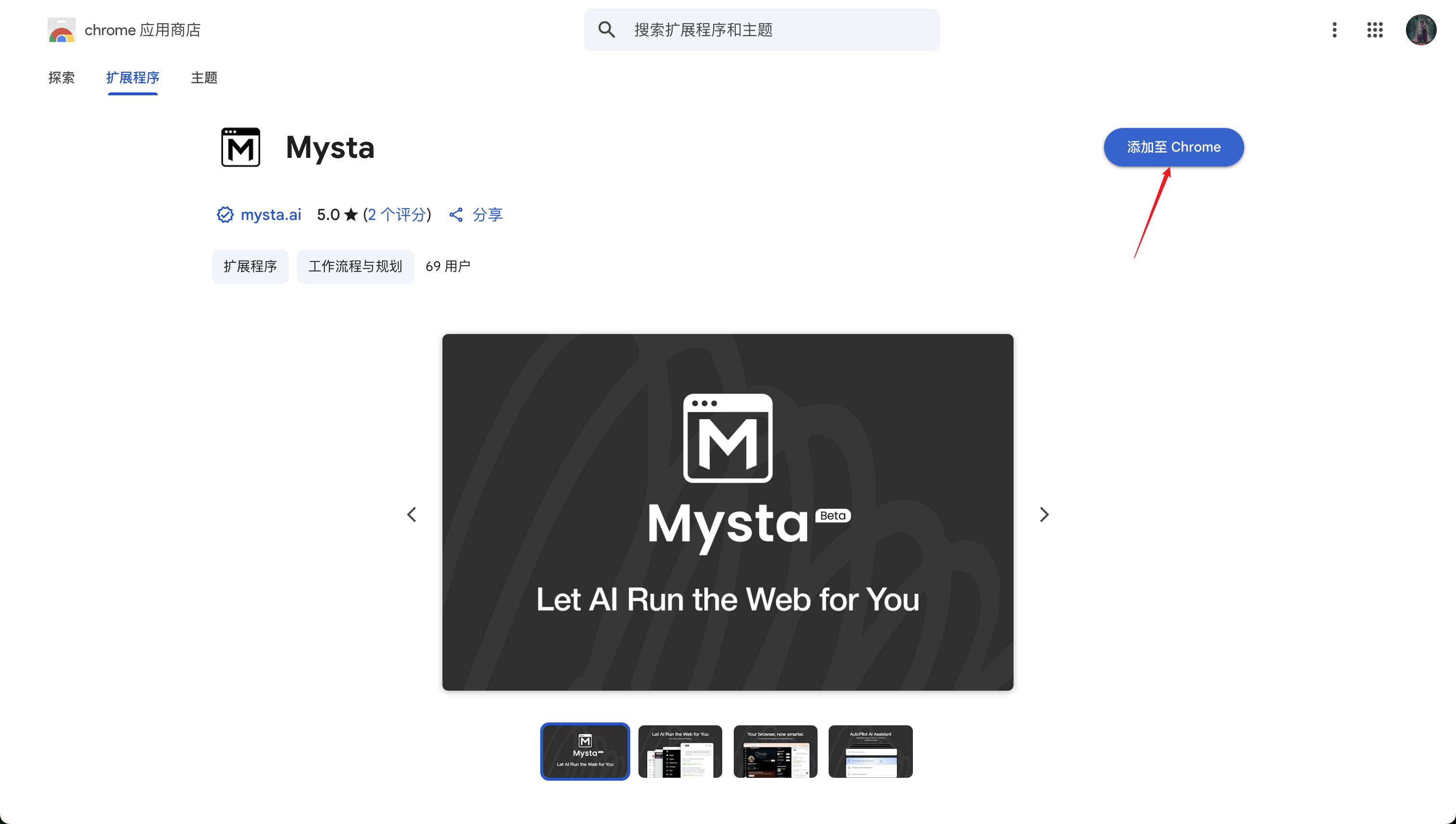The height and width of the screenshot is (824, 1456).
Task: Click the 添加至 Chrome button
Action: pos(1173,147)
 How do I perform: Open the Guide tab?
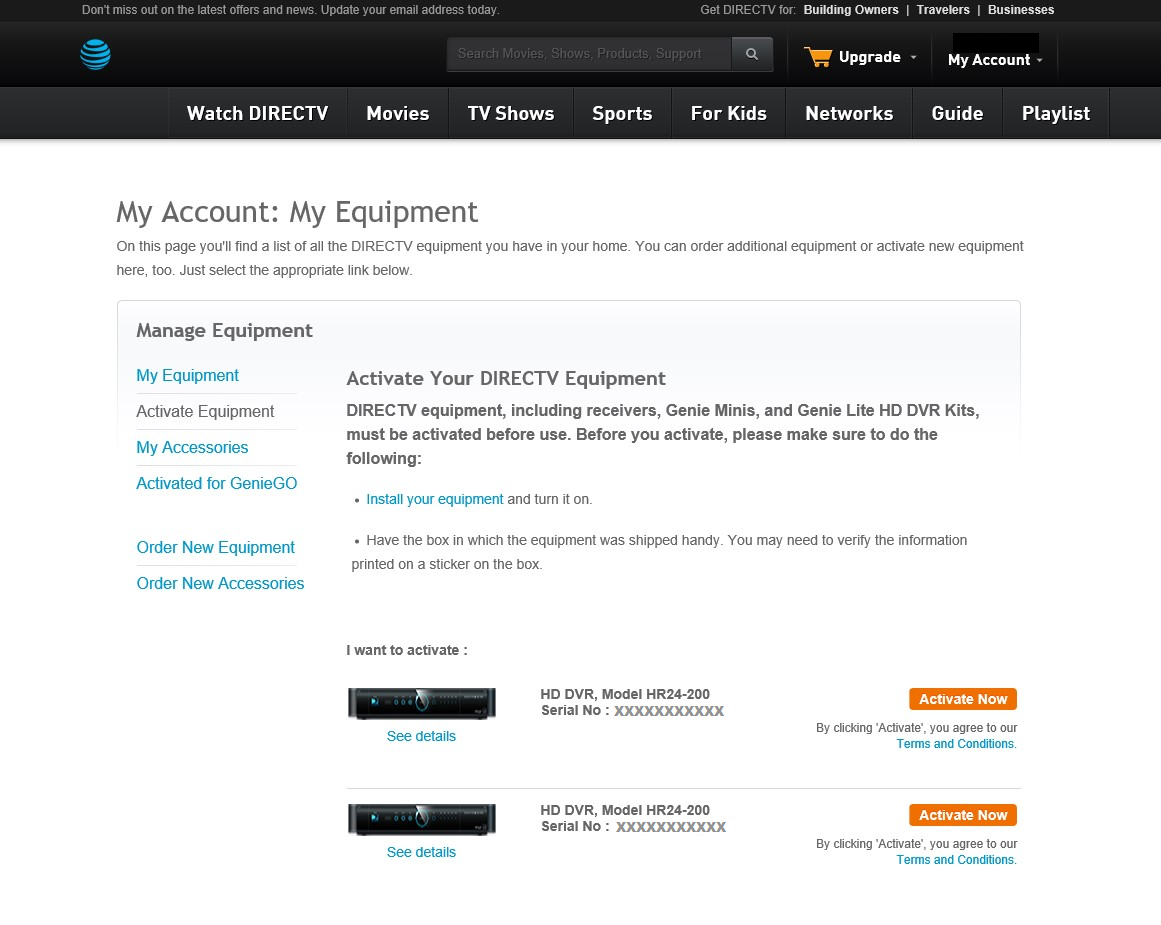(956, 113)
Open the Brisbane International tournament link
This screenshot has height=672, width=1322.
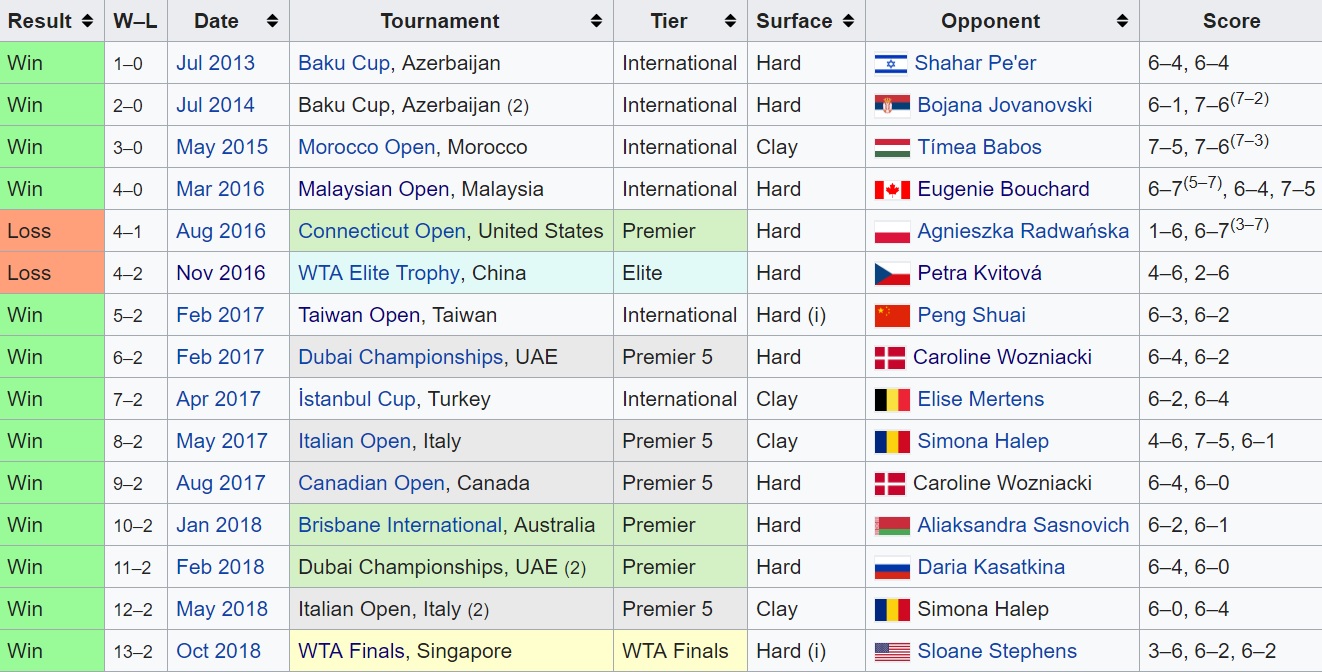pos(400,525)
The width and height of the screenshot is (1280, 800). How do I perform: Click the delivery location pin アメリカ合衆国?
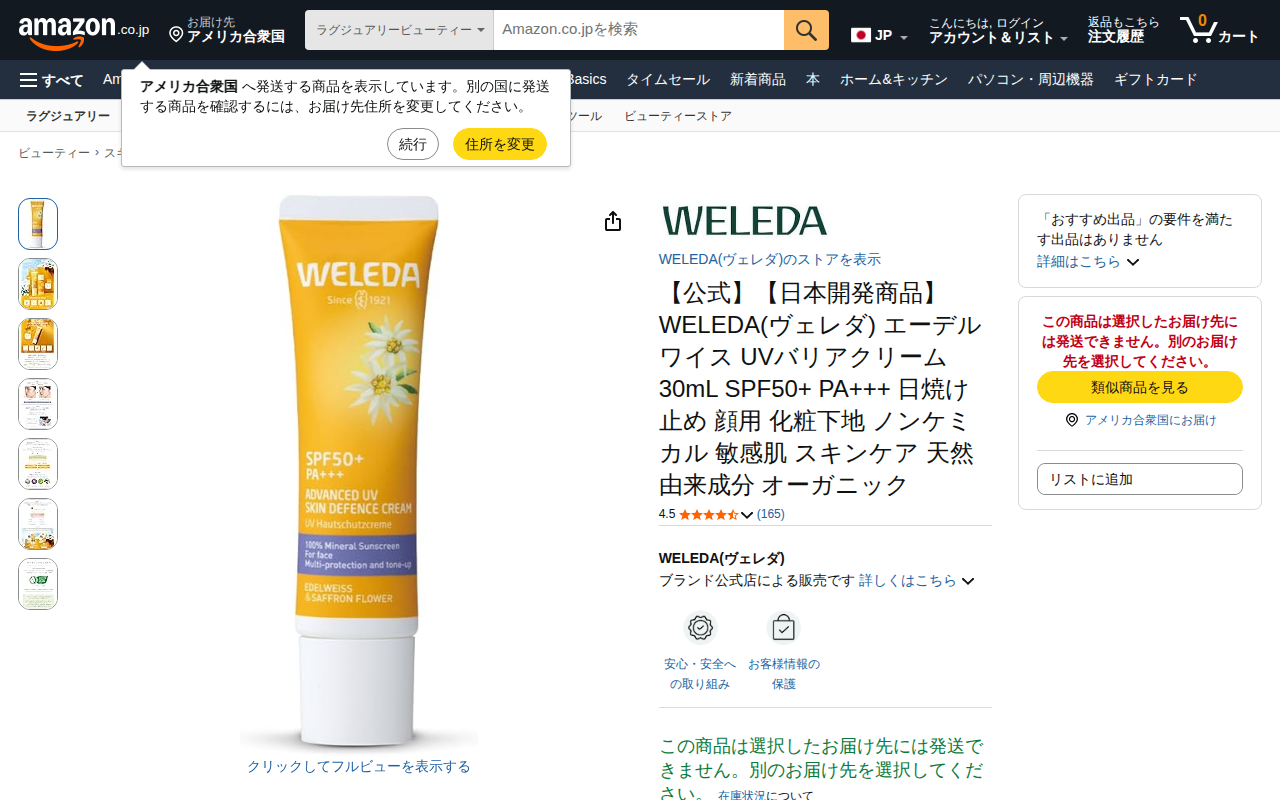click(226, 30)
★ ★ ★ ★ ★ ★ ★
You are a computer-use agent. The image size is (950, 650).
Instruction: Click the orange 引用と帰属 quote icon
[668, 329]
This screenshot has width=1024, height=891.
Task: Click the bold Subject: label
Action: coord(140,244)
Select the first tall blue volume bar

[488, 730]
★ ★ ★ ★ ★ ★ ★
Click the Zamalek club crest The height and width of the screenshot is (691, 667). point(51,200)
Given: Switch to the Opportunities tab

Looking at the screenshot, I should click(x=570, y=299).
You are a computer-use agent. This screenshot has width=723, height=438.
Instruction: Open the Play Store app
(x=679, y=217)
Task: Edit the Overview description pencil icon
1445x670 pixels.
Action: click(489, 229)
★ ★ ★ ★ ★ ★ ★
■ EXERCISE
Transcribe the items from the line with "You are a computer-use agent. This" to the line with "Action: click(489, 229)", both included.

■ RESPONSE BELOW
You are a computer-use agent. This screenshot has width=723, height=438.
Instruction: Open the Play Store app
(x=679, y=217)
Task: Edit the Overview description pencil icon
1445x670 pixels.
Action: click(489, 229)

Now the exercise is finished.